Unten schauten wir uns „Epsilon“ an, einen Doppelstern, der aber ein Vierfachstern war!
Mit 150-facher Vergrößerung haben alle „Interessierten“ geheuchelt, gesehen zu haben, wie die vier Sterne umeinander rotierten!
So viel also auch zu den anderen Besuchern!
Oben passierte nichts, denn das Teleskop war eingefahren. Die „Astronomen“ recherierten im Internet, was man denn wohl machen könnte bzw. welcher Stern oder Planet wohl zu der Zeit zu sehen wäre.
Irgendwelche Leute in „schicken“ Anzügen standen oben.
Der „Dozent“ schickte uns Andere erst mal nach unten, weil er schließlich Privatunterricht für die „Besseren“ machte.
Nach knapp einer Stunde entschieden wir uns dann, nach Hause zu gehen, obwohl wir Lust gehabt haben, den schlecht vorbereiteten „Astronomen“ den Marsch zu blasen.

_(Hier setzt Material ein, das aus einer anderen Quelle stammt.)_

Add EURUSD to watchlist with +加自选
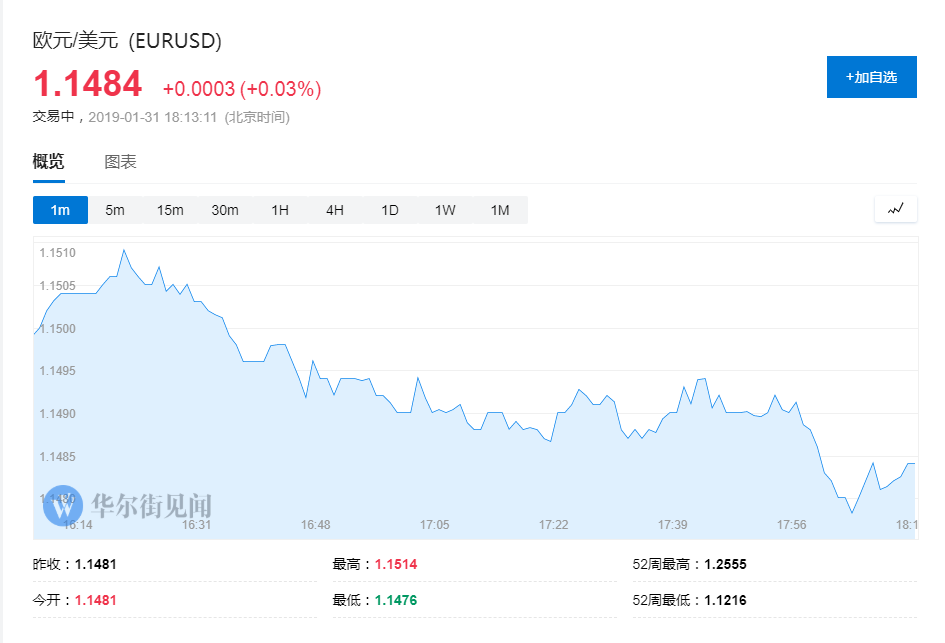 point(871,77)
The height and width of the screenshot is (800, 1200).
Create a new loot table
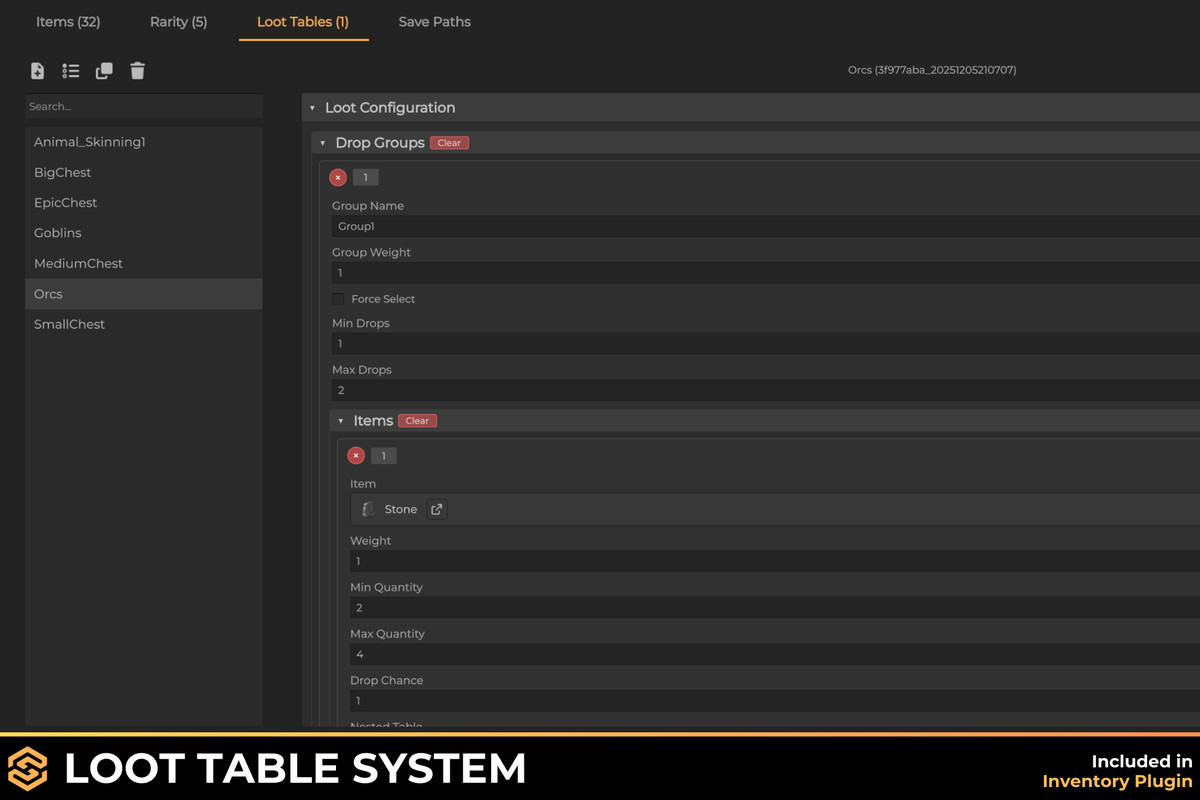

Irgendwie haben wir es geahnt …
Es gibt noch einen Planeten in unserem Sonnensystem, der aber von der Wissenschaft vertuscht wird.
Dieser Planet heißt Nibiru oder – weil er so geheimnisvoll ist – auch Planet Ⅹ.
Vielleicht auch römisch X, weil es zehn bedeutet!
Nibiru … Planet X!
Voller Elan sind wir gestern nachmittag ins Auto gestiegen und haben uns erstmal die Neckar-Alb-Sternwarte in Nürtingen angeschaut.

Etwas enttäuscht von der „Größe“ sind wir dann weiter zum Astronomie-Lehrpfad nahe Erkenbrechtsweiler gefahren.
Dahin wollten wir nämlich. Da wir aber sowieso durch Nürtingen fahren mussten, haben wir kurz bei der Sternwarte Halt gemacht.

Mit dieser Sonnenuhr – „Reifenmodell“ – beginnt der Lehrpfad.
Eine Eimheimische sagte auf Nachfrage: „Wenn Sie einbiegen, sehen sie dort die Brille.“
Das wollten wir nur erwähnt haben.
Der Lehrpfad besteht aus einem Beton-Weg zwischen Feldern, auf dessen Rand Schautafeln angebracht sind.

Diese seien laut Astronomischer Vereinigung Nürtingen maßstabgetreu voneinander entfernt.
Dies erklärt auch, warum nach der Schautafel über den Planeten Jupiter nichts mehr kommt, denn die Abstände der äußeren Planeten werden immer größer.
An einer Wegkreuzung geht es zu einer Tafel, auf der die Andromeda-Galaxie (M 31 bzw. NGC 224) zu sehen ist.

(Astro-Lehrpfad mit Schautafel (links) am Wegesrand)
Die Schautafeln zeigen (interessante) Informationen zu den Planeten.
Mehr als die am Wegesrand angebrachten Schautafeln gibt es allerdings nicht zu sehen.
Wir vermuten, dass auch Miniaturen der Planeten als Kugel zu den Schautafeln gehörten, denn beim Jupiter ist eine silberfarbene Kugel noch vorhanden.
Nicht wirklich sinnvoll ist auch die Anbringung der Tafeln.
Man kommt von der Sonnenuhr, die auch gleichzeitig die Sonne sein soll, und geht dann Richtung der Planeten.
Die Schautafeln weisen aber zur entgegengesetzten Richtung, d.h. man sieht beim Gehen die Rückseiten.
Den Astronomie-Lehrpfad kann man besuchen, muss man aber nicht.
Eins hat uns allerdings gefallen.
Die Weite der Landschaft ist wunderschön anzuschauen.